The tradition of perspective mapping flowered in Europe in the late sixteenth and early seventeenth centuries. Mathias Merian, George Braun, Franz Hogenberg, and others produced perspective maps of European cities. These early European town plans, most often portraying major political or marketing centers, were small in size and were generally incorporated in atlases or geographical books. The perspective was usually at a low oblique angle, and streets were seldom identified by name. In some instances, the views were hypothetical, and one pattern might be used to represent various European cities.

A Popular View of Victorian America Cities and Towns

The panoramic map was a popular cartographic form used to depict U.S. and Canadian cities and towns during the late nineteenth and early twentieth centuries. Known also as bird's-eye views, perspective maps, and aero views, panoramic maps are nonphotographic representations of cities portrayed as if viewed from above at an oblique angle. Although not generally drawn to scale, they show street patterns, individual buildings, and major landscape features in perspective. The Library of Congress has over 1,500 panoramic maps, the bulk of which were done by Albert Ruger, Thaddeus Mortimer Fowler, Lucien R. Burleigh, Henry Wellge, and Oakley H. Bailey. These five artists prepared more than 55 percent of the panoramic maps in the Library of Congress.

Albert Ruger's Maps, 1867
Library of Congress, Geography and Map Collection

A modified version of the Renaissance city view was employed in the United States before the Civil War. Like their European predecessors, these perspectives, usually of large cities, were drawn at low oblique angles and at times even at ground level. Street patterns were often indistinct. Preparation of panoramic maps involved a vast amount of painstakingly detailed labor. For each project a frame or projection was developed, showing in perspective the pattern of streets. The artist then walked in the street, sketching buildings, trees, and other features to present a complete and accurate landscape as though seen from an elevation of 2,000 to 3,000 feet.1 These data were entered on the frame in his workroom. Also popular during this period were views of American cities drawn as though viewed from extremely great heights.

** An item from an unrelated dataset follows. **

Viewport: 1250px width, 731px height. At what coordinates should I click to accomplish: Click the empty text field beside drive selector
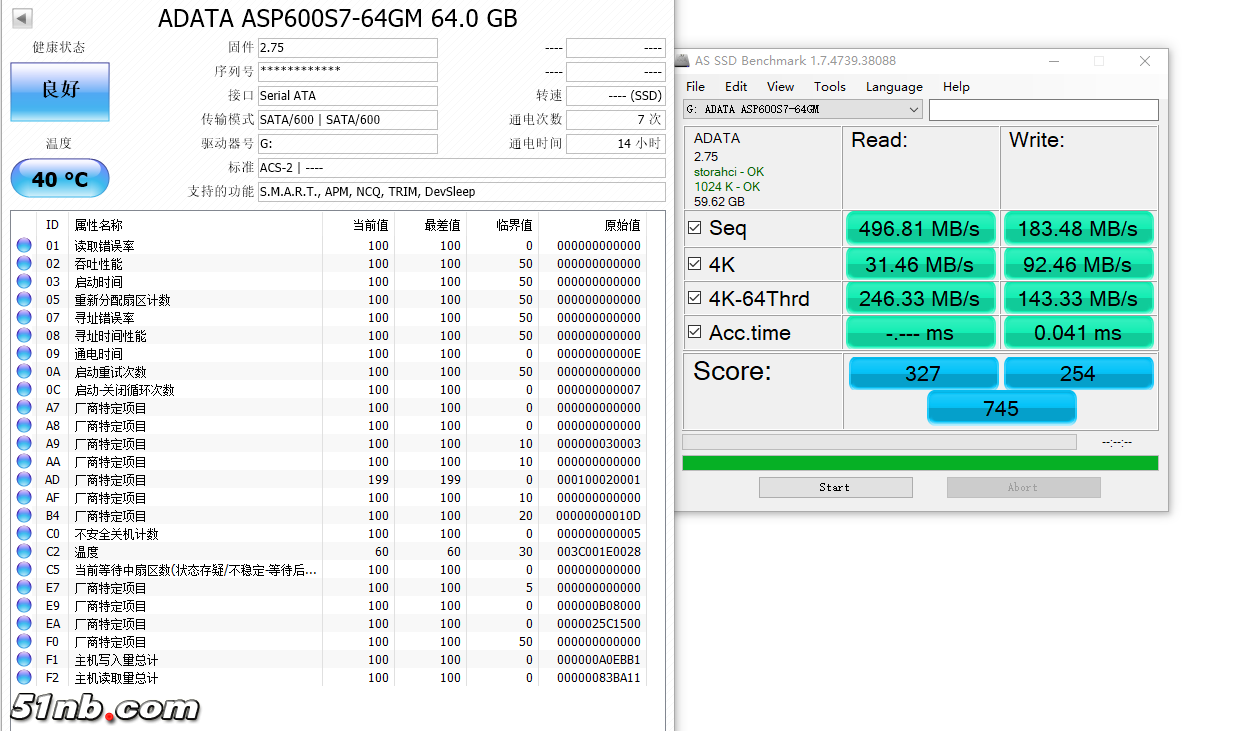tap(1043, 109)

Victorian America's panoramic maps differ dramatically from the Renaissance city perspectives. The post-Civil War town views are more accurate and are drawn from a higher oblique angle. Small towns as well as major urban centers were portrayed. Panoramic mapping of urban centers was unique to North America in this era. Most panoramic maps were published independently, not as plates in an atlas or in a descriptive geographical book. Preparation and sale of nineteenth-century panoramas were motivated by civic pride and the desire of the city fathers to encourage commercial growth. Many views were prepared for and endorsed by chambers of commerce and other civic organizations and were used as advertisements of a city's commercial and residential potential.

Panoramic maps not only showed the existing city but sometimes also depicted areas planned for development. Real estate agents and chambers of commerce used the maps to promote sales to prospective buyers of homes and business properties. Henry Wellge's 1892 panorama of Norfolk, Virginia, for example, was distributed with the compliments of Pollard Brothers Real Estate, and Thaddeus M. Fowler's 1893 view of Morrisville, Pennsylvania, was commissioned by realtor William G. Howell.2

Panoramic maps graphically depict the vibrant life of a city. Harbors are shown choked with ships, often to the extent of constituting hazards to navigation. Trains speed along railroad tracks, at times on the same roadbed with locomotives and cars headed in the opposite direction. People and horsedrawn carriages fill the streets, and smoke belches from the stacks of industrial plants. Urban and industrial development in post-Civil War America is vividly portrayed in the maps.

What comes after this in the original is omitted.